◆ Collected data
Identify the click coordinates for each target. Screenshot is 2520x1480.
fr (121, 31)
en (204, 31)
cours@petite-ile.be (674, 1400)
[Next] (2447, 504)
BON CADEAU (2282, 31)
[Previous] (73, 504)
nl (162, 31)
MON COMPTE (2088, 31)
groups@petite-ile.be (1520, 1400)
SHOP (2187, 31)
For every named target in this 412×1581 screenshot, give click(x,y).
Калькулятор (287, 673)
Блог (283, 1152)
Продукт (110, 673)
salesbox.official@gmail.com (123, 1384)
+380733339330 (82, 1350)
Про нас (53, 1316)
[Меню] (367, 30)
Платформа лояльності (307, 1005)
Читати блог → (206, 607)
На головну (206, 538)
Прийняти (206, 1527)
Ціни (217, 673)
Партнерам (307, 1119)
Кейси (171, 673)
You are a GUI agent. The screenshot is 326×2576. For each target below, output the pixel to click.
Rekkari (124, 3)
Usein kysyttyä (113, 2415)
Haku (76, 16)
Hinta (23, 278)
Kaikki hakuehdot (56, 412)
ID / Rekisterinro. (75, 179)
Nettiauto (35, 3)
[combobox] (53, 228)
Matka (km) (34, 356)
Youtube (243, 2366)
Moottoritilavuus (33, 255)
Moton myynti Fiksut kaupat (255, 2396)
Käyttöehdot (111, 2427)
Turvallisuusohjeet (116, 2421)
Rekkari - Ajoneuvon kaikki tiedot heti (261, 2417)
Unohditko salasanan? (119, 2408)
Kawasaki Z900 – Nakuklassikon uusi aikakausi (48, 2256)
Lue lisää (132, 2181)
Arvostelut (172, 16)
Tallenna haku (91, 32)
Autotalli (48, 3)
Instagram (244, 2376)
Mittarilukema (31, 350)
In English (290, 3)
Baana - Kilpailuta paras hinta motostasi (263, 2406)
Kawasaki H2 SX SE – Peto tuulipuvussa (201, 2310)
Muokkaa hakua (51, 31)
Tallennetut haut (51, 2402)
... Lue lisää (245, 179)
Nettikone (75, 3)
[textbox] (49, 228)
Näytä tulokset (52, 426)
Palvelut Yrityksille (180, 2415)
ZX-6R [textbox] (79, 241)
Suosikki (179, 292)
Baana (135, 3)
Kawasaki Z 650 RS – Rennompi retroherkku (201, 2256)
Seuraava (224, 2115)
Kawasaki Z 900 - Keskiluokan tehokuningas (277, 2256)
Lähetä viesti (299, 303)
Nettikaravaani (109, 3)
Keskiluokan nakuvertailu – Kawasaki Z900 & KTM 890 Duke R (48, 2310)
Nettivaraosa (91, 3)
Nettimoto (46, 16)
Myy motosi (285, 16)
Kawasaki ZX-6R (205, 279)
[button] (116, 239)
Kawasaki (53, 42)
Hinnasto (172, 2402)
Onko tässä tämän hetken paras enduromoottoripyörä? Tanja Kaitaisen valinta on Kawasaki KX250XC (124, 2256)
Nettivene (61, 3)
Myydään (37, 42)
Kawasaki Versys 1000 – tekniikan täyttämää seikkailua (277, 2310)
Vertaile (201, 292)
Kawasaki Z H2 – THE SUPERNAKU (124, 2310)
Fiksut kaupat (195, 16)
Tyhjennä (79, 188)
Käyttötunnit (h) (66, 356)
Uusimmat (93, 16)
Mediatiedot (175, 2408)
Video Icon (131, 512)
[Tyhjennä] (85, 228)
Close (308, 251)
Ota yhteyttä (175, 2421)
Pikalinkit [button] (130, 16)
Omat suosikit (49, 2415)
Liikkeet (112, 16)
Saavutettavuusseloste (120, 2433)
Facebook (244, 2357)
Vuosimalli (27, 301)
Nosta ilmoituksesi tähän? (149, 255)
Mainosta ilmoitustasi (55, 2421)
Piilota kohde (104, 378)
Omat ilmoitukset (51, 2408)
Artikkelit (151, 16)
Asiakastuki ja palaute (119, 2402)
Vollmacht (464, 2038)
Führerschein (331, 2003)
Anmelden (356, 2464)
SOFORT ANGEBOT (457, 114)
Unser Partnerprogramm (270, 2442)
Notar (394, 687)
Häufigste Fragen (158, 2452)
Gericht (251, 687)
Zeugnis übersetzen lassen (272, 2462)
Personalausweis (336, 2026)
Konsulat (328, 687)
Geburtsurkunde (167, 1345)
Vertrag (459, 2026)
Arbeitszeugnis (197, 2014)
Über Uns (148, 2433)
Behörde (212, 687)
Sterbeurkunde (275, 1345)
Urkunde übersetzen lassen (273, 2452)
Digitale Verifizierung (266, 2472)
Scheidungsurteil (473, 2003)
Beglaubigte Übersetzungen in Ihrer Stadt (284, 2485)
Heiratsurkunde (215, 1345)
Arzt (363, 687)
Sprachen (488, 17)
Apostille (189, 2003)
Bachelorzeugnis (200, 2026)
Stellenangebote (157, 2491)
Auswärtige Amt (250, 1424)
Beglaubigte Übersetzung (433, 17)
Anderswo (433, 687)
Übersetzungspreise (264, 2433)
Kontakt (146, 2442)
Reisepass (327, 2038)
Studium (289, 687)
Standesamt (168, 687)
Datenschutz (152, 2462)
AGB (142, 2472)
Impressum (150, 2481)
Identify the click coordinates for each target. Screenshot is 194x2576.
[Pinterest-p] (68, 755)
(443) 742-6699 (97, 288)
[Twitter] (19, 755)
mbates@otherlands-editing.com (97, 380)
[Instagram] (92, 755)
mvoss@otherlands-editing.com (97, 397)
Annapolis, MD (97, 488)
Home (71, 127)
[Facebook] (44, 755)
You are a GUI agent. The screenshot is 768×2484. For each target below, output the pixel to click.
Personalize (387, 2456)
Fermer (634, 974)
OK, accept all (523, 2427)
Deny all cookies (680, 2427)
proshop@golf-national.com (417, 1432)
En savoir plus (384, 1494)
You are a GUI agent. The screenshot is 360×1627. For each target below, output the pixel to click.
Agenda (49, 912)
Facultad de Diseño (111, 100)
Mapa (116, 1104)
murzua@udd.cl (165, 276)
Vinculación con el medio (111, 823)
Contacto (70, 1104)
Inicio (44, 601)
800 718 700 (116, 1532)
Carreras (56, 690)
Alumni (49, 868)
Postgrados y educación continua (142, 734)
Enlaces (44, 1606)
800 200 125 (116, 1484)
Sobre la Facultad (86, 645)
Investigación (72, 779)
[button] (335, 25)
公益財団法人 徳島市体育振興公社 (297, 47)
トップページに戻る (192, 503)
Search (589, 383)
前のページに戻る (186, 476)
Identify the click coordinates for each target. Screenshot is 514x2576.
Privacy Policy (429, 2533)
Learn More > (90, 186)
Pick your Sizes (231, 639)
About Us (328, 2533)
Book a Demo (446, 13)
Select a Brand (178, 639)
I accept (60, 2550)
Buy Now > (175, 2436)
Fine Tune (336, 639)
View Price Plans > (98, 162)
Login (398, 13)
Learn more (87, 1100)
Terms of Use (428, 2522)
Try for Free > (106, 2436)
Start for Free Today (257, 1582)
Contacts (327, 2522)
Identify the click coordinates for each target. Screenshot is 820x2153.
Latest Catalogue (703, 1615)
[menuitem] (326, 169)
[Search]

◆ Problem details
Check each line of the entries above, and show every one holding the word "lassen".

◆ Task output
Zeugnis übersetzen lassen (272, 2462)
Urkunde übersetzen lassen (273, 2452)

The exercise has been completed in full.